• [Given data]
────────────────

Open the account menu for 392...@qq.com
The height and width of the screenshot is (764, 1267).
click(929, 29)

────────────────

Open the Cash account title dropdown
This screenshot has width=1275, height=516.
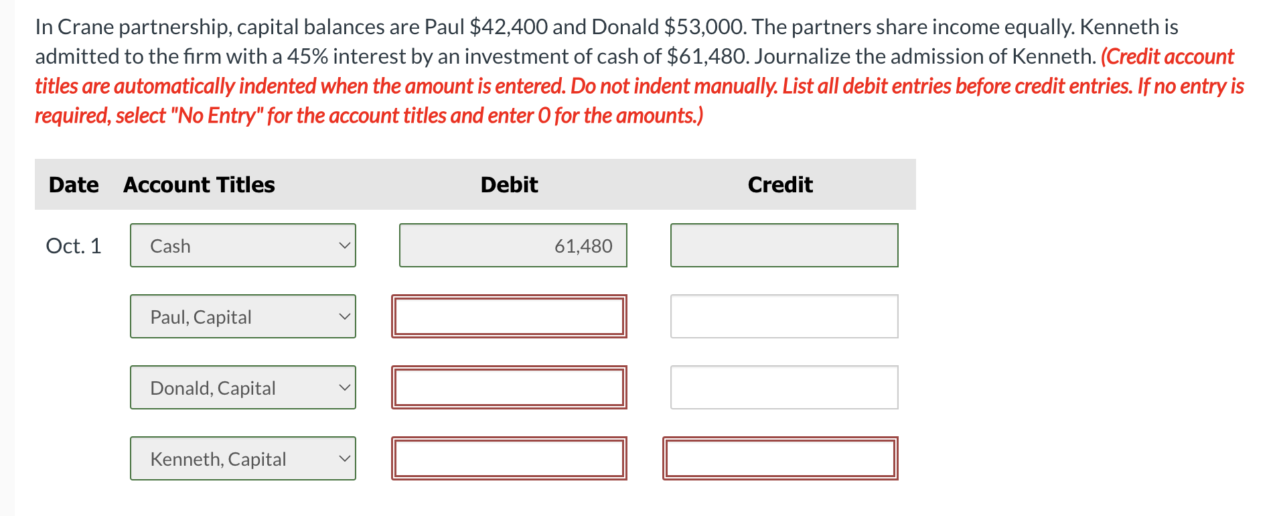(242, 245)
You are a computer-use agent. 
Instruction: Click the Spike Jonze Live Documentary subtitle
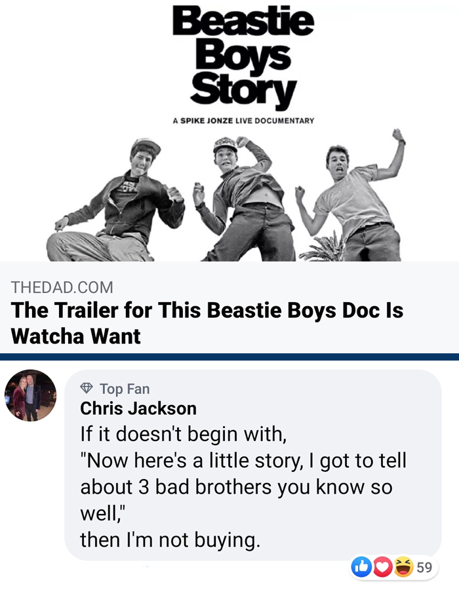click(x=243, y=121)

────────────────

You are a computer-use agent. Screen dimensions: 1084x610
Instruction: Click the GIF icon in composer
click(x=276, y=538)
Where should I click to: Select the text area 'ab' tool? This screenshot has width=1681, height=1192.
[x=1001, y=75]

────────────────

• [What needs to be done] Render the listing from the line containing "You are a computer-use agent. Screen" through the line containing "[x=1001, y=75]", both included, as a two-column CSV with columns named request and answer. Give one row per listing and put each value in a single quoted field, turning any line breaks into spaces.

• [Finished task]
request,answer
"You are a computer-use agent. Screen dimensions: 1084x610 Instruction: Click the GIF icon in composer","click(x=276, y=538)"
"Where should I click to: Select the text area 'ab' tool? This screenshot has width=1681, height=1192.","[x=1001, y=75]"